Uzak ve sıcak Bangladeş’te Ermeni cemaati artık çoktan yoktu ancak başkenti Dakka’nın merkezinde bulunan Surb Harutyun Ermeni kilisesi, çok sayıda turist çekmeye devam ediyor.

1781 yılında inşa edilmiş olan bu kilise, şehrin kadim yapılarından biridir. Kilisenin avlusunda bir mezarlık var. Mezarlıkta beyaz ve siyah mermerden yapılmış 350 mezar taşı bulunuyor.

1848 yılında Nikolas Pavlos burada ilk özel okulu açtı. Bu okul, şimdiye kadar Eski kentin en itibarlı eğitim kurumlarından biri sayılır.  

Hem kilise, hem okul, hem de Ermeni sokağı Armanitola semtinde bulunuyor. Armanitola Belgalca ‘Ermeni kenti” anlamını taşımaktadır.

Etiypoya

İnanılmaz gelebilir ama 1992 yılına kadar Etiyopya’nın milli marşı, bir Ermeni tarafından yaratılmıştır. Marşı yaratan, Ermeni besteci ve orchestra şefi Gevorg Nalbandyan’dır.

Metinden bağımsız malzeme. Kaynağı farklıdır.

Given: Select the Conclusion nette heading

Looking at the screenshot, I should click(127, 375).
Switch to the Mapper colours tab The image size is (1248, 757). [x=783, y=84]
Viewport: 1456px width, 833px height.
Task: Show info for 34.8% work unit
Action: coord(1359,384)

1924 yılında Kudüs’e giden Gevorg Nalbandyan, Ermeni Patrikhanesi’ne ait yetimhanesinin çocuklarından ibaret olan bir orkestra kurmuştur. Aynı tarihte daha sonra Etiyopiya’nın İmparatoru olan I. Hayle Selasiye de Kudüs’ü ziyaret etmiştir. Hayle Selasiye  ayin töreninde sahneye çıkan, Ermeni Soykırımı’ndan kurtulmuş Ermeni yetimlerini hayranlıkla dinlemiştir.    

Hayle Selasiye, Etiyopiya İmparatorluk ailesi adına Portekiz ve Roma ile müzakereler yapmış ve 15. yüzyılda Müslümanların saldırılarına karşı mücadeleyi düzenlemek için Avrupa devletlerinden yardım istemiştir.

Genelde Ermenilerle Etiyopiya arasındaki bağlar, 2 bini aşkın yıllık tarihe dayanıyor. Atalarımız M.S. 1. asırdan beri Afrika’nın en uzak ülkesinin sakinleriyle ticaret geliştirmiştir.